WORK REQUIRED ▸ Exactly reproduce each entry, leaving out nothing.

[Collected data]
=== Begin Enclosure ===
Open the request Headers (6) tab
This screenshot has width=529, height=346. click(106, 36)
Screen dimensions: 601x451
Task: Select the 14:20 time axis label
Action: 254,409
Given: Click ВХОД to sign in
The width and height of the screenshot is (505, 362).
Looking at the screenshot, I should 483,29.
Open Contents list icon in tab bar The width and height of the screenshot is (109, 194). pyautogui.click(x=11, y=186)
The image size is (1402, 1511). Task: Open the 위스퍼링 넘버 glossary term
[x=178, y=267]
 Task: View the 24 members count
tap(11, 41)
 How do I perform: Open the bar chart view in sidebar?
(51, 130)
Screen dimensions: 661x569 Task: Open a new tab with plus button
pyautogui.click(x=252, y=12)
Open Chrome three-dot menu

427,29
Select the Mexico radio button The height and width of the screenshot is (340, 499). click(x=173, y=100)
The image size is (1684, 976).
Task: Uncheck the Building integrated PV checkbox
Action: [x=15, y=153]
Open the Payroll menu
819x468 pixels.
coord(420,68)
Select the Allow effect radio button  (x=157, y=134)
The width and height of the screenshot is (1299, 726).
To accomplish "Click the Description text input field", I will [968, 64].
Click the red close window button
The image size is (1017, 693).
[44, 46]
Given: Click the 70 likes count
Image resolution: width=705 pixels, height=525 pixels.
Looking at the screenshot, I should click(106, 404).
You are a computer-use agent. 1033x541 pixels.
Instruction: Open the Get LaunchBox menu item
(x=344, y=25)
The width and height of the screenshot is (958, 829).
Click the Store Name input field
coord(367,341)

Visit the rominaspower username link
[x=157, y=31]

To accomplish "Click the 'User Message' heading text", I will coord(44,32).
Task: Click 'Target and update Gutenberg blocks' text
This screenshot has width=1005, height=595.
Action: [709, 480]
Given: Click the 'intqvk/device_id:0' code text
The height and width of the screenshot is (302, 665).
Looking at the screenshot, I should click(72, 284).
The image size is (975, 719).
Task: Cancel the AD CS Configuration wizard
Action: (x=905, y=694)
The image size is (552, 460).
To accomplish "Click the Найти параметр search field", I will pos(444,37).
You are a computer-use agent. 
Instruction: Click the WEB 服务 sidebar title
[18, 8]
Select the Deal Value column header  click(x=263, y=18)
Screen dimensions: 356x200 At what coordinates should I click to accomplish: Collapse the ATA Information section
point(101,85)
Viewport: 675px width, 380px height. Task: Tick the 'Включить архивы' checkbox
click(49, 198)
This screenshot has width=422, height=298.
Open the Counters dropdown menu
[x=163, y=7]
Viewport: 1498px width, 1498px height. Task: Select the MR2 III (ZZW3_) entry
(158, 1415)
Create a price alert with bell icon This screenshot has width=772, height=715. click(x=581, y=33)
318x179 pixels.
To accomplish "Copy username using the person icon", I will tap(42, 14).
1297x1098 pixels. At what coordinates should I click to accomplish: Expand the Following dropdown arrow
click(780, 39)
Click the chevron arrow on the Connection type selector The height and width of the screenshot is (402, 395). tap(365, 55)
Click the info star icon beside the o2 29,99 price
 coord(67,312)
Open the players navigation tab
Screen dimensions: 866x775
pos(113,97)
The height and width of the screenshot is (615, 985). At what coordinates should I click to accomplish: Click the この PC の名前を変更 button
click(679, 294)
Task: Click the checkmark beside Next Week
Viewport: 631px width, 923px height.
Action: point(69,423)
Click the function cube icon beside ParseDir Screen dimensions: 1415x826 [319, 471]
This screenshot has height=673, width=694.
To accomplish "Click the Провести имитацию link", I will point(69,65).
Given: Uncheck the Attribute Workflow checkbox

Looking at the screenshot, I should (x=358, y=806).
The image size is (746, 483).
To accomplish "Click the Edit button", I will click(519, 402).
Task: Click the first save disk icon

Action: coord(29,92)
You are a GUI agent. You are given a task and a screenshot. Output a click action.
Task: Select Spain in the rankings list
=== End Enclosure ===
ANSWER ▸
Open the request Headers (6) tab
This screenshot has width=529, height=346. click(106, 36)
Screen dimensions: 601x451
Task: Select the 14:20 time axis label
Action: 254,409
Given: Click ВХОД to sign in
The width and height of the screenshot is (505, 362).
Looking at the screenshot, I should 483,29.
Open Contents list icon in tab bar The width and height of the screenshot is (109, 194). pyautogui.click(x=11, y=186)
The image size is (1402, 1511). Task: Open the 위스퍼링 넘버 glossary term
[x=178, y=267]
 Task: View the 24 members count
tap(11, 41)
 How do I perform: Open the bar chart view in sidebar?
(51, 130)
Screen dimensions: 661x569 Task: Open a new tab with plus button
pyautogui.click(x=252, y=12)
Open Chrome three-dot menu

427,29
Select the Mexico radio button The height and width of the screenshot is (340, 499). click(x=173, y=100)
The image size is (1684, 976).
Task: Uncheck the Building integrated PV checkbox
Action: [x=15, y=153]
Open the Payroll menu
819x468 pixels.
coord(420,68)
Select the Allow effect radio button  (x=157, y=134)
The width and height of the screenshot is (1299, 726).
To accomplish "Click the Description text input field", I will [968, 64].
Click the red close window button
The image size is (1017, 693).
[44, 46]
Given: Click the 70 likes count
Image resolution: width=705 pixels, height=525 pixels.
Looking at the screenshot, I should click(106, 404).
You are a computer-use agent. 1033x541 pixels.
Instruction: Open the Get LaunchBox menu item
(x=344, y=25)
The width and height of the screenshot is (958, 829).
Click the Store Name input field
coord(367,341)

Visit the rominaspower username link
[x=157, y=31]

To accomplish "Click the 'User Message' heading text", I will coord(44,32).
Task: Click 'Target and update Gutenberg blocks' text
This screenshot has width=1005, height=595.
Action: [709, 480]
Given: Click the 'intqvk/device_id:0' code text
The height and width of the screenshot is (302, 665).
Looking at the screenshot, I should click(72, 284).
The image size is (975, 719).
Task: Cancel the AD CS Configuration wizard
Action: (x=905, y=694)
The image size is (552, 460).
To accomplish "Click the Найти параметр search field", I will pos(444,37).
You are a computer-use agent. 
Instruction: Click the WEB 服务 sidebar title
[18, 8]
Select the Deal Value column header  click(x=263, y=18)
Screen dimensions: 356x200 At what coordinates should I click to accomplish: Collapse the ATA Information section
point(101,85)
Viewport: 675px width, 380px height. Task: Tick the 'Включить архивы' checkbox
click(49, 198)
This screenshot has width=422, height=298.
Open the Counters dropdown menu
[x=163, y=7]
Viewport: 1498px width, 1498px height. Task: Select the MR2 III (ZZW3_) entry
(158, 1415)
Create a price alert with bell icon This screenshot has width=772, height=715. click(x=581, y=33)
318x179 pixels.
To accomplish "Copy username using the person icon", I will tap(42, 14).
1297x1098 pixels. At what coordinates should I click to accomplish: Expand the Following dropdown arrow
click(780, 39)
Click the chevron arrow on the Connection type selector The height and width of the screenshot is (402, 395). tap(365, 55)
Click the info star icon beside the o2 29,99 price
 coord(67,312)
Open the players navigation tab
Screen dimensions: 866x775
pos(113,97)
The height and width of the screenshot is (615, 985). At what coordinates should I click to accomplish: Click the この PC の名前を変更 button
click(679, 294)
Task: Click the checkmark beside Next Week
Viewport: 631px width, 923px height.
Action: point(69,423)
Click the function cube icon beside ParseDir Screen dimensions: 1415x826 [319, 471]
This screenshot has height=673, width=694.
To accomplish "Click the Провести имитацию link", I will point(69,65).
Given: Uncheck the Attribute Workflow checkbox

Looking at the screenshot, I should (x=358, y=806).
The image size is (746, 483).
To accomplish "Click the Edit button", I will click(519, 402).
Task: Click the first save disk icon

Action: coord(29,92)
You are a GUI agent. You are given a task and a screenshot. Output a click action.
Task: Select Spain in the rankings list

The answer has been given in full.